Las "Venus " esteatopígicas del paleolítico.-
La primera gran manifestación artística de la historia son las estatuillas, en su mayor parte femeninas, conocidas generalmente con el nombre de "Venus" prehistóricas, aunque, en realidad, tal calificativo no es más que una ironía para la mayor parte de tales figuras. No se sabe con certeza para qué podían servir, pero se les atribuyen casi siempre caracteres mágicos o religiosos. Incluso, algunos investigadores ven en ellas el papel en alza que por aquellas épocas pudo tener la mujer en la sociedad. No obstante, incluso aceptando que tuvieran carácter mágico, éste llevaría implícito el reconocimiento de una superioridad en el sexo femenino, al menos, una relación de dependencia que obligaba a la práctica de unos cultos, acaso a ofrecerles pequeños sacrificios o a cumplir ciertos ritos.

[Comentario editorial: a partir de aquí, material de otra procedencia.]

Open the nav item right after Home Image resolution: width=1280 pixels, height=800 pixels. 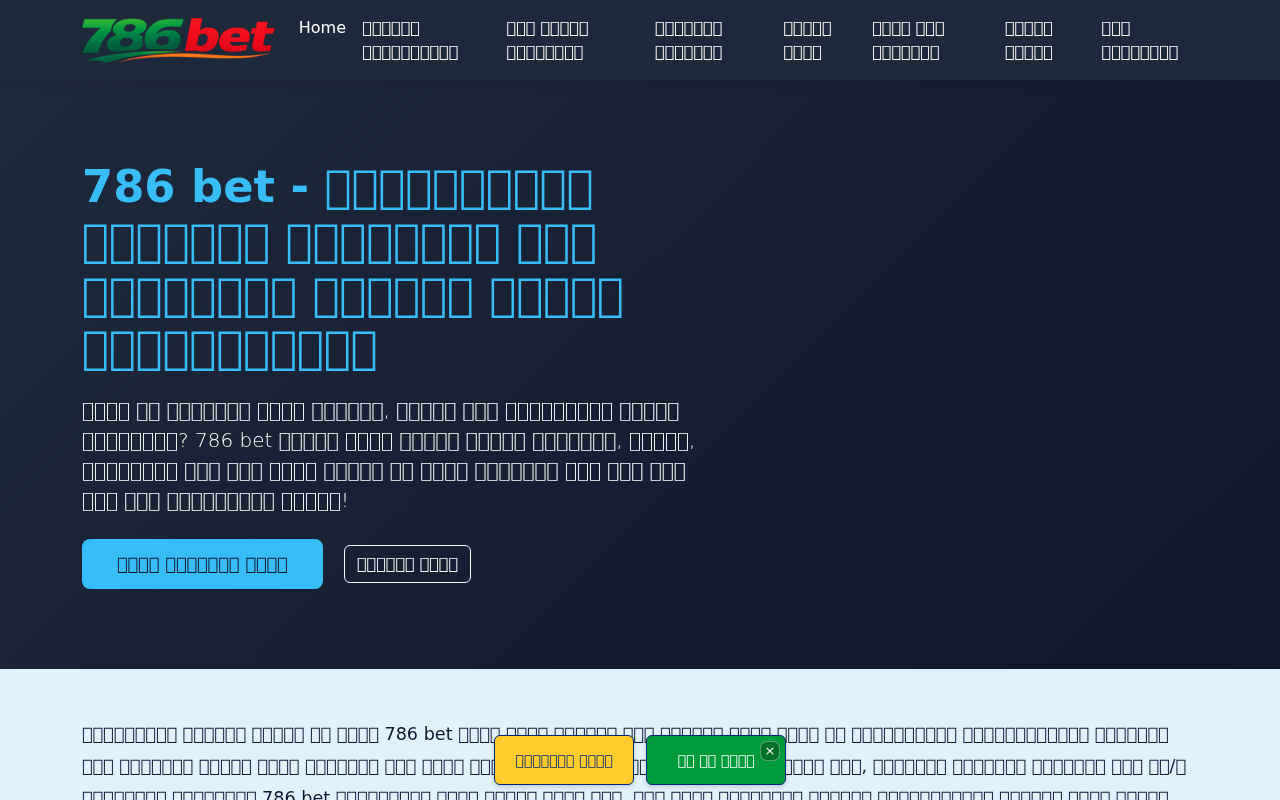tap(410, 40)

El artista prehistórico que las tallaba exageraba, deformándolas, algunas partes de los cuerpos de estas "Venus", como si con ello quisiera demostrar algo, quizá que confiara o esperara precisamente más de aquellas partes de su cuerpo que de otras. Los senos, el vientre y las regiones glúteas están muy desproporcionados respecto al resto del cuerpo, y la misma cabeza, los brazos y las piernas son pequeños en relación a la totalidad de la figura. Estos senos tan voluminosos, caídos de tan pesados, ..., recuerdan a las diosas de la abundancia o la fortuna y, por tanto, se asocian con los ritos de la fecundidad, lo que explicaría asimismo el abultado vientre que poseen. De ser cierta esta hipótesis, la sociedad prehistórica confiaría en que las mujeres no sólo aseguraban la continuidad de sus grupos, aportando periódicamente nuevos hijos, sino que también garantizaban o protegían la fecundidad y abundancia de los productos del campo, de los animales que cazaban, de todo aquello de que dependía su subsistencia.
Luis Pericot y Ricardo Martín.- La prehistoria.